Tierschützer fordern Alternativen
Das Vorhaben sorgt bei Tierschutzorganisationen für Empörung. Die Organisation Elephant-Human Relations Aid (EHRA), die sich für ein friedliches Zusammenleben zwischen Elefanten und Menschen einsetzt, spricht von der "größten Massenkeulung wilder Tiere in der Geschichte Namibias". Sie hat eine Petition gestartet, die die Regierung auffordert, das Vorhaben zu stoppen und alternative Lösungen zu erarbeiten. Darin heißt es, das Ministerium habe nicht ausreichend geprüft, wie groß die Auswirkungen auf Wirtschaft und Tourismus in Namibia seien.
Zudem wirft EHRA der Regierung vor, sie lasse zu, dass Trophäensammler einige der Tiere gegen Geld schössen. Dies hat das namibische Umweltministerium mittlerweile zwar bestätigt. Es hebt aber auch hervor, dass das dadurch eingenommene Geld - umgerechnet rund 500.000 Euro - dazu genutzt werden soll, die Wasserversorgung in den Nationalparks zu verbessern.
Der Wahlkampf und die Landbevölkerung
Weiterhin, so EHRA, sei es falsch, zu behaupten, dass Wildtiere wie Elefanten und Giraffen mit den Rindern und Ziegen der umliegenden Bevölkerung um Wasser konkurrierten.
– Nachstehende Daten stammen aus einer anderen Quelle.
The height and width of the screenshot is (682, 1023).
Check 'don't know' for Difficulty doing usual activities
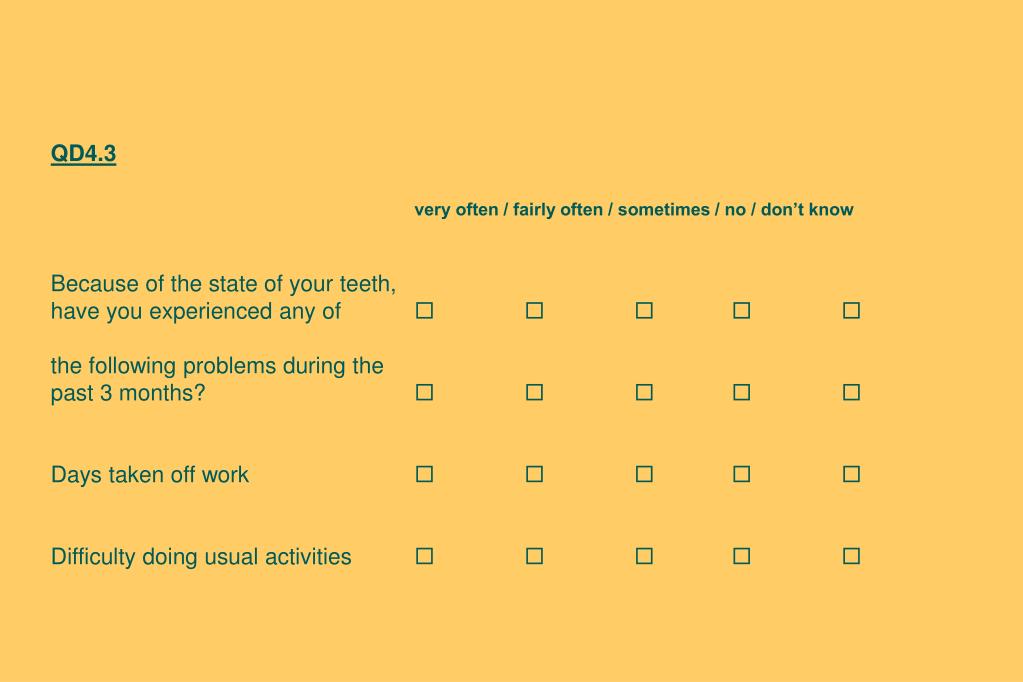851,556
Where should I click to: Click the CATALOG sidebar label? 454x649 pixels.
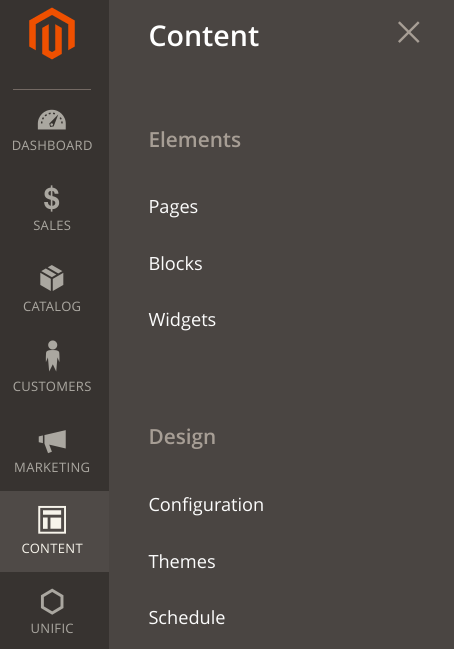tap(52, 306)
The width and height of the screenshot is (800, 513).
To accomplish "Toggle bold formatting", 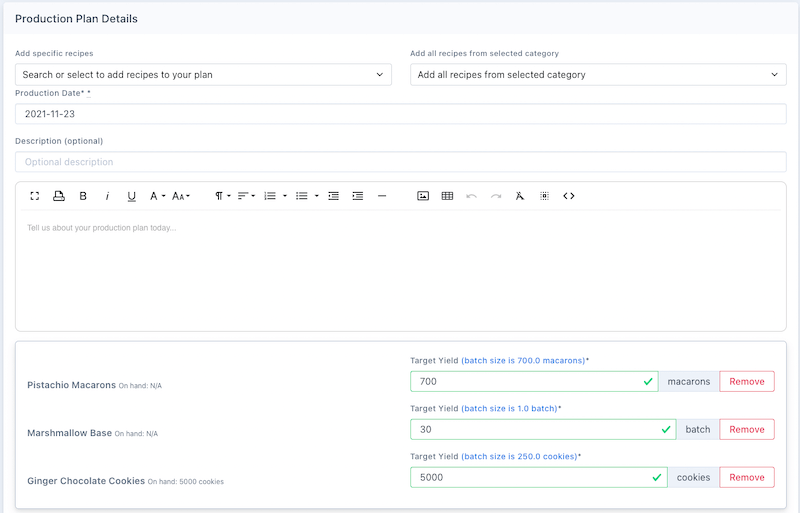I will (83, 196).
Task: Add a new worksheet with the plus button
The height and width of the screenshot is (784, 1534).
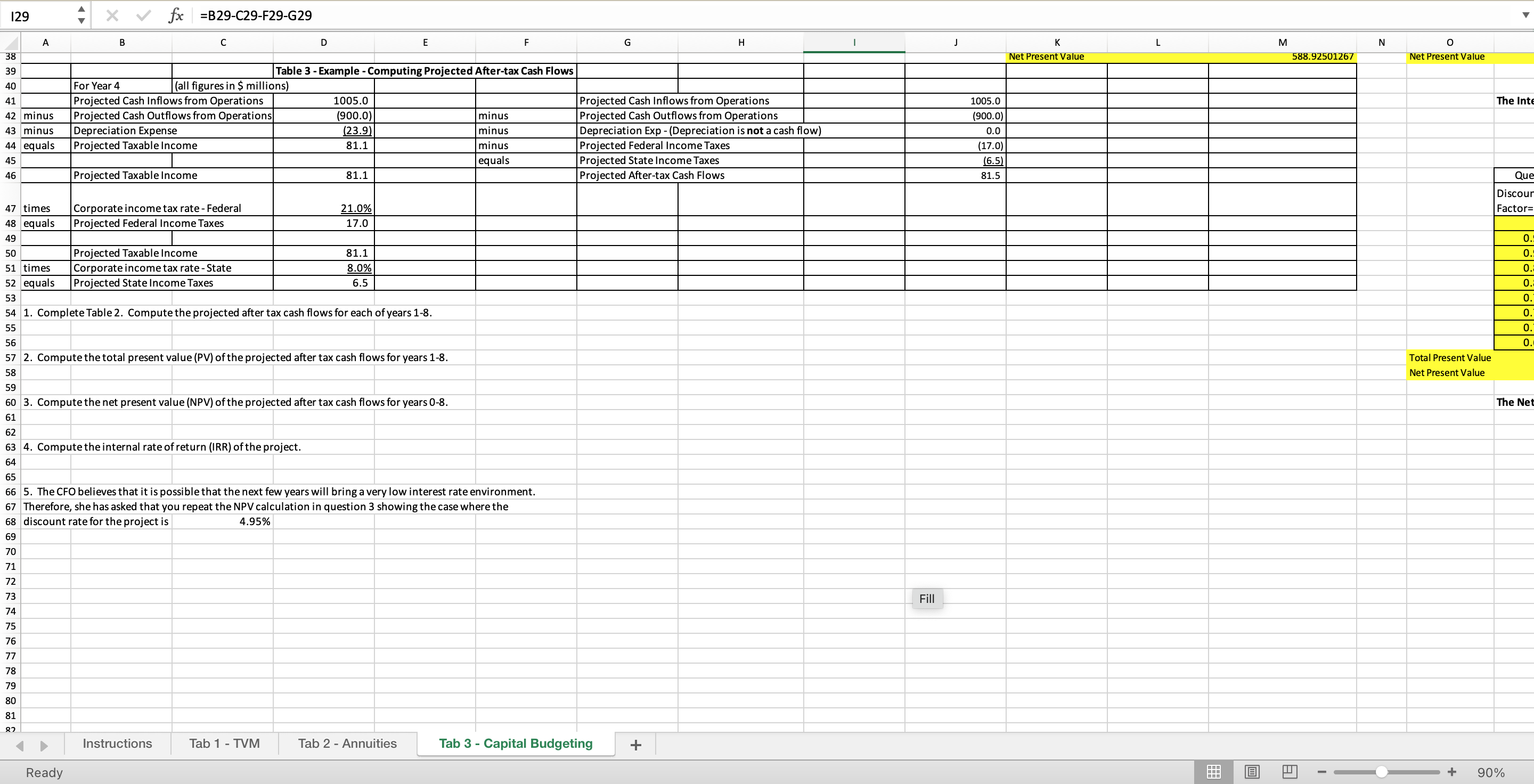Action: coord(635,745)
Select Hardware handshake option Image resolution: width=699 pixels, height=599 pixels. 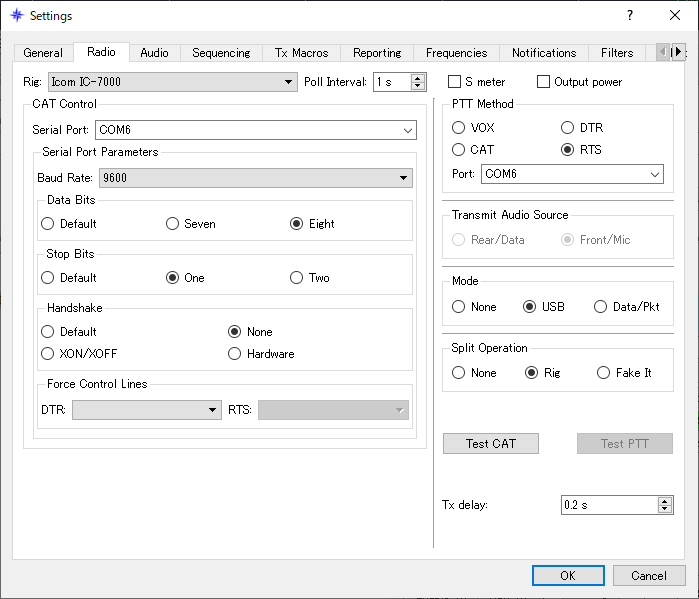[x=234, y=354]
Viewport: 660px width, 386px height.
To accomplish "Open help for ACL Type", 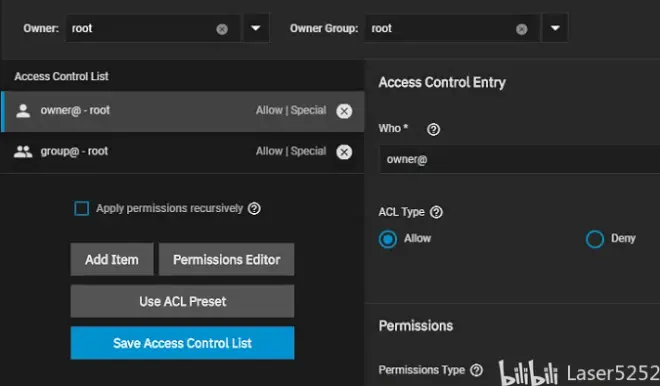I will click(x=436, y=212).

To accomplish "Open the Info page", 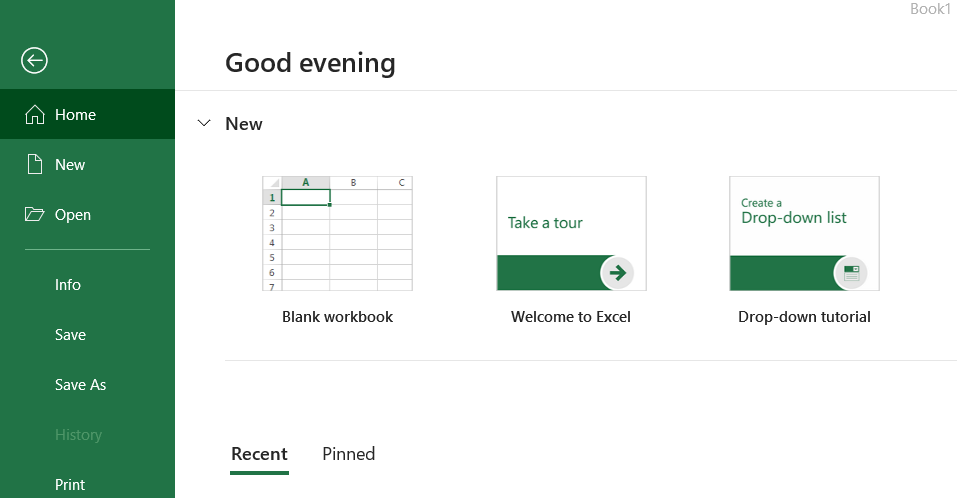I will (68, 285).
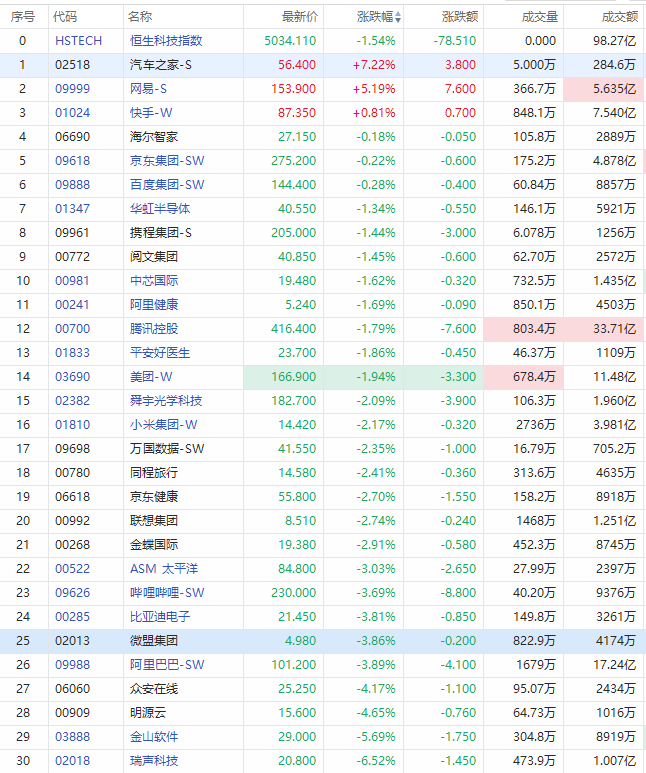The height and width of the screenshot is (773, 646).
Task: Click the 33.71亿 turnover cell
Action: click(x=614, y=329)

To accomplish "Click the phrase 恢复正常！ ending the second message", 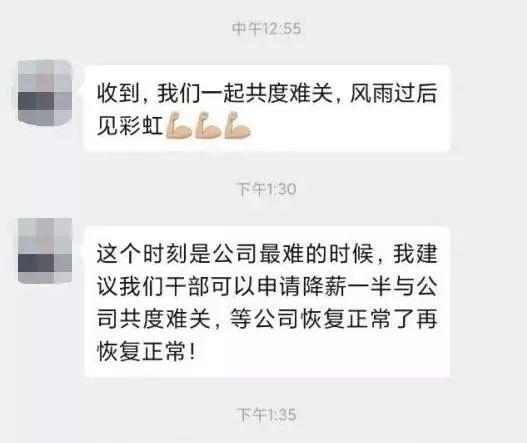I will coord(147,352).
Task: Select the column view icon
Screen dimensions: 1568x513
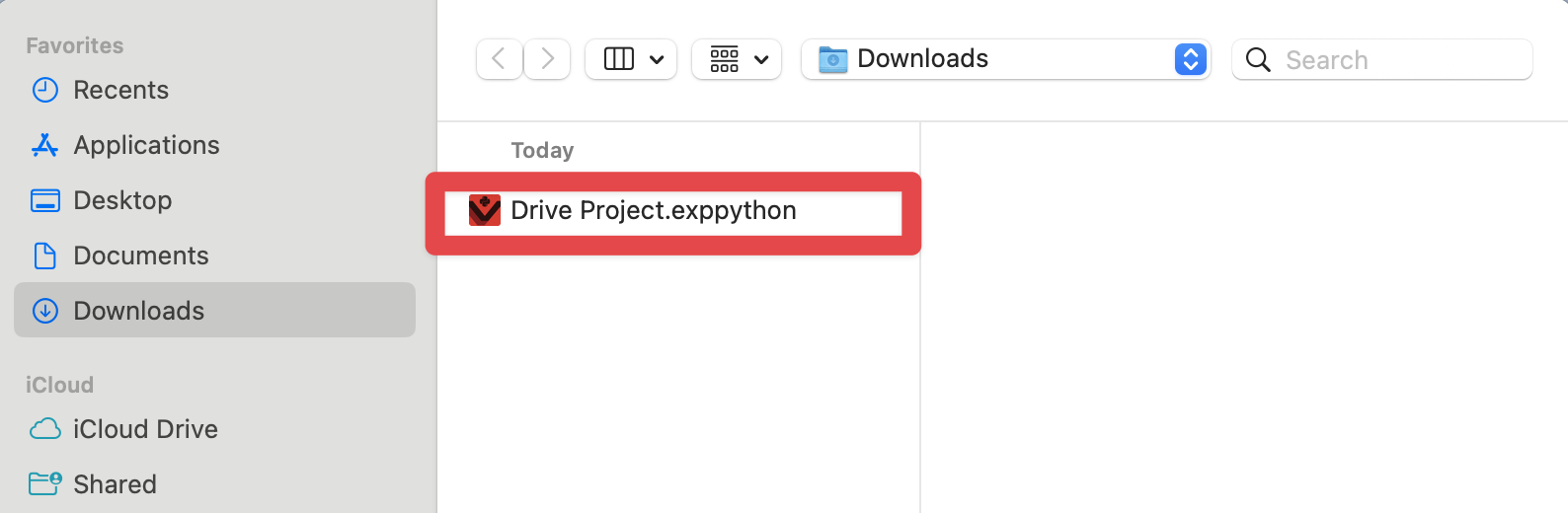Action: point(619,59)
Deren Haltung sei innerhalb der Grenzen der Nationalparks gar nicht erlaubt, dementsprechend gebe es auch keinen Ressourcenkampf zwischen Wild- und Nutztieren.
EHRA vermutet hinter dem Regierungsvorhaben ganz andere Motive: "Dies ist ein Wahljahr in Namibia", schreibt die Organisation in ihrer Petition, "und die regierende SWAPO-Partei steht vor einer zunehmenden Ablehnung bei den Wählern." EHRA zufolge habe die SWAPO ihre Hochburgen vor allem in den ländlichen Siedlungsgebieten, die jetzt von der Verteilung des Wildtierfleisches am meisten profitieren sollen. Die Organisation vermutet, dass die Regierungspartei vor den Wahlen am 29. November vor allem darauf bedacht ist, ihren Unterstützern ein Wahlgeschenk zu machen. EHRA drängt deshalb darauf, alternative Lösungen zu finden, von denen alle profitierten - "einschließlich Namibias Wildtiere".
Das Umweltministerium zitiert die Verfassung
Das namibische Umweltministerium veröffentlichte am Mittwoch eine neue Stellungnahme, in der es die Maßnahme verteidigte: Sie sei notwendig und stehe "im Einklang mit unserem verfassungsmäßigen Auftrag, unsere natürlichen Ressourcen zum Wohle der namibischen Bürger zu nutzen. Wir freuen uns, dass wir dem Land in dieser sehr schwierigen Zeit helfen können, wenn es absolut notwendig ist."
Weiter berichtete das Ministerium, dass bereits ein Mensch durch nach Wasser suchende Elefanten ums Leben gekommen sei. Die Menschen sollten "in gefährdeten Gebieten" vorsichtshalber nicht "nachts in der Wildnis spazierengehen".